▸ **Extract**
## Start

A version of this article is published by the Financial Times.
I first met Josh Katz and Eran Tibi about ten years ago. They were then extremely keen aspiring cooks and I was working as a consultant for the Roundhouse, the exciting music venue in Camden Town, north London.
I channelled their enthusiasm and abilities into making Made in Camden a success as a bar, café and restaurant and especially, given their Jewish background, a place for brunch at the weekend.
I then worked with them at JW3, the Jewish community centre on the Finchley Road, where they opened Zest, a Middle Eastern-inspired café and restaurant for which they were both highly qualified.
Katz may have been born in north London but he had already spent his initial years, having forsaken a well-paid job in marketing, cooking in an Ottolenghi restaurant where he met Tibi.
Tibi, as his name would suggest, is Israeli and grew up in a home in Tel Aviv in which his mother taught him to cook while his father taught him how to bake bread.
Katz soon branched out on his own, achieving great and almost instantaneous success. Backed by his brother, who had retired very successfully from Goldman Sachs, he opened Berber and Q in Haggerston, east London, to put into practice the grilling techniques of the Middle East, from Morocco to the Lebanon. It is loud, serves excellent food and wine, and is great fun for those with less sensitive hearing.
Tibi stayed at JW3 considerably longer before he too finally succumbed to the challenges inherent in being not just a chef but also a restaurateur. Like Katz, and so many others today, the only space he could afford within striking distance of an interested market was a railway arch, with all the difficulties such a space involves.
The major problem railway arches present is that their interiors are highly permeable and, consequently, the landlord Network Rail prohibits the fitting of anything structural to the inside walls. This presented Katz with less of a problem as his arch has a relatively low ceiling but for Tibi, the arch he had set his heart on in Old Union Yard Arches, London SE1, was extremely high and, to make matters even more difficult, Tibi’s business plan would work only work if a mezzanine were to be added to provide the necessary extra seating.
Enter Afroditi Krassa, the Greek-born designer of many of London’s current favourite restaurants such as Dishoom and The Perfectionist’s Café. Obviously a practised listener (Tibi is an inveterate talker), Krassa has interpreted his vision to remarkably good effect. His vision, to create a space that recalls Tel Aviv in a mid-nineteenth-century London environment, has been achieved with shades of the Bauhaus movement, a lot of white paint and the same amount of stainless steel.
On the ground floor is an open kitchen, with counter seating opposite, a bakery at the back where their pitta bread is baked, and a busy bar. This is the only part that is only open for lunch although there is now outside seating too.
The upper floor is more atmospheric but considerably louder, a combination of the music, on what seems to be the highest volume possible, the resonating brickwork, and the chatter from 40 other diners. That the only surfaces, other than the brickwork, are metal, including an extraordinary chandelier in the shape of an upside-down palm tree hanging from the ceiling, only amplifies the noise.

## End

▸ **Exercise tasks**
a: Reproduce the part of the article starting with "A version of" and going on through "he met Tibi.".
b: According to the article, what does Network Rail prohibit in railway arches because their interiors are highly permeable?

▸ **Data**
## Start

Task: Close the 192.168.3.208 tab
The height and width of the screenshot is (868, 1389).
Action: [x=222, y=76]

## End
## Start

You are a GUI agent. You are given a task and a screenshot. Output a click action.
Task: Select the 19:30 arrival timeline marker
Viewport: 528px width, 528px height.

## End

▸ **The responses**
a:
A version of this article is published by the Financial Times.
I first met Josh Katz and Eran Tibi about ten years ago. They were then extremely keen aspiring cooks and I was working as a consultant for the Roundhouse, the exciting music venue in Camden Town, north London.
I channelled their enthusiasm and abilities into making Made in Camden a success as a bar, café and restaurant and especially, given their Jewish background, a place for brunch at the weekend.
I then worked with them at JW3, the Jewish community centre on the Finchley Road, where they opened Zest, a Middle Eastern-inspired café and restaurant for which they were both highly qualified.
Katz may have been born in north London but he had already spent his initial years, having forsaken a well-paid job in marketing, cooking in an Ottolenghi restaurant where he met Tibi.

b: The fitting of anything structural to the inside walls.